Quattro colpi di pistola contro l’auto davanti la chiesa di padre Rosario Ferrara, il prete della Chiesa Ecumenica – quindi non un sacerdote cattolico – balzato agli onori della cronaca per le celebrazioni di matrimoni gay e, lo scorso anno, duramente criticato da don Patriciello, il parroco della Terra dei Fuochi da sempre in prima linea nella battaglia per la legalità, che lo definì un finto prete. Due uomini a bordo di uno scooter si sono avvicinati, mentre era in compagnia di un’anziana signora, e dopo avergli chiesto se era davvero padre Rosario hanno esploso quattro colpi di pistola contro l’auto parcheggiata davanti la chiesa. «Li ho visti avvicinarsi da lontano su uno scooter – ha detto ai poliziotti – avevano caschi integrali. Poi uno di loro mi ha chiesto se fossi il prete. Io ho risposto di sì.

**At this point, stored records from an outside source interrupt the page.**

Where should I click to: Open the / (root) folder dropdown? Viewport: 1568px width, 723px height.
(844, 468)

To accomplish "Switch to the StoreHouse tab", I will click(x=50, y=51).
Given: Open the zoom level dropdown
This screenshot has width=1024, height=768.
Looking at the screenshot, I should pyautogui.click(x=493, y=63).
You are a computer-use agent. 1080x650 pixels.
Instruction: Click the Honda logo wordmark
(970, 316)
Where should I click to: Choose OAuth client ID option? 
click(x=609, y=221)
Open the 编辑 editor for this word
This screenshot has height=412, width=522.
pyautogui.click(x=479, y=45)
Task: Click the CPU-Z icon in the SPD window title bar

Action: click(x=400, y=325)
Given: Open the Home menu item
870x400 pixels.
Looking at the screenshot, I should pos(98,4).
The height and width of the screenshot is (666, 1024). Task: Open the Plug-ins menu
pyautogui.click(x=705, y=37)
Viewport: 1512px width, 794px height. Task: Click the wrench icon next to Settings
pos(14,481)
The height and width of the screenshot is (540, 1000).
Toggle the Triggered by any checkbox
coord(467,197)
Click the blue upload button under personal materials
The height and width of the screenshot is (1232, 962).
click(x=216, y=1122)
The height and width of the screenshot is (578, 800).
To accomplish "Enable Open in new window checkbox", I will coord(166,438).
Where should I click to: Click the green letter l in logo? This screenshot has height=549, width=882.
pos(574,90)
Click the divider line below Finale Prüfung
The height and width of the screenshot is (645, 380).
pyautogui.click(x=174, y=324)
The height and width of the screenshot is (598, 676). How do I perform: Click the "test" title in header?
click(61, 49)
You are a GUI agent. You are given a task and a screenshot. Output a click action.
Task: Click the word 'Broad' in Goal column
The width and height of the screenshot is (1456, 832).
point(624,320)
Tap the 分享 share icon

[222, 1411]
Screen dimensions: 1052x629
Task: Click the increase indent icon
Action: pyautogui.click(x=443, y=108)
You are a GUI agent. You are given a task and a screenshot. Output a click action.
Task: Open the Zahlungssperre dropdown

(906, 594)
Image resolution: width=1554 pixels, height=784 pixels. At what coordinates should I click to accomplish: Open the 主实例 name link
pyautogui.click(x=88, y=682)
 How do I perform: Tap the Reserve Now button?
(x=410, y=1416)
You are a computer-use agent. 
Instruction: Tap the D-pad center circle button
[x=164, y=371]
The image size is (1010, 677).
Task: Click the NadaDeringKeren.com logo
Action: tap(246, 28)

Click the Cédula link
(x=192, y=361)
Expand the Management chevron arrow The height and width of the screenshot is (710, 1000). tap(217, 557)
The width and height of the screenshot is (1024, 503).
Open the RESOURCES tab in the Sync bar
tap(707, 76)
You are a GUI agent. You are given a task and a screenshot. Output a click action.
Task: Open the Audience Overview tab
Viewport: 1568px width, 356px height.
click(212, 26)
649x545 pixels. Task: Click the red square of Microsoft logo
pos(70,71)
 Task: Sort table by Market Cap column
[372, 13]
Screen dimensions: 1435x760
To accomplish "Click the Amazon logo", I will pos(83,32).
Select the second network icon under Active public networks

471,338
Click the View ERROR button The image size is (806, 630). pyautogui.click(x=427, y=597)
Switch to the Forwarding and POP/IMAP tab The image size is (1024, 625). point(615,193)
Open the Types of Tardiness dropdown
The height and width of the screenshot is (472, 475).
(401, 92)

Allora ha estratto la pistola e ha fatto fuoco quattro volte contro l’auto che era davanti all’ingresso della chiesa».

Padre Rosario non riesce a darsi una spiegazione per il raid intimidatorio. «Non so perché cercassero me – dice io non ho mai ricevuto minacce». I poliziotti hanno repertato i bossoli conficcatisi nella portiera, nel parafango e nel lunotto dell’auto, oltre che la testimonianza della donna che frequenta la chiesa ecumenica di Agnano, agli Astroni. Negli ultimi tempi il sacerdote si è avvicinato all’ex arcivescovo zambiano Emmanuel Milingo.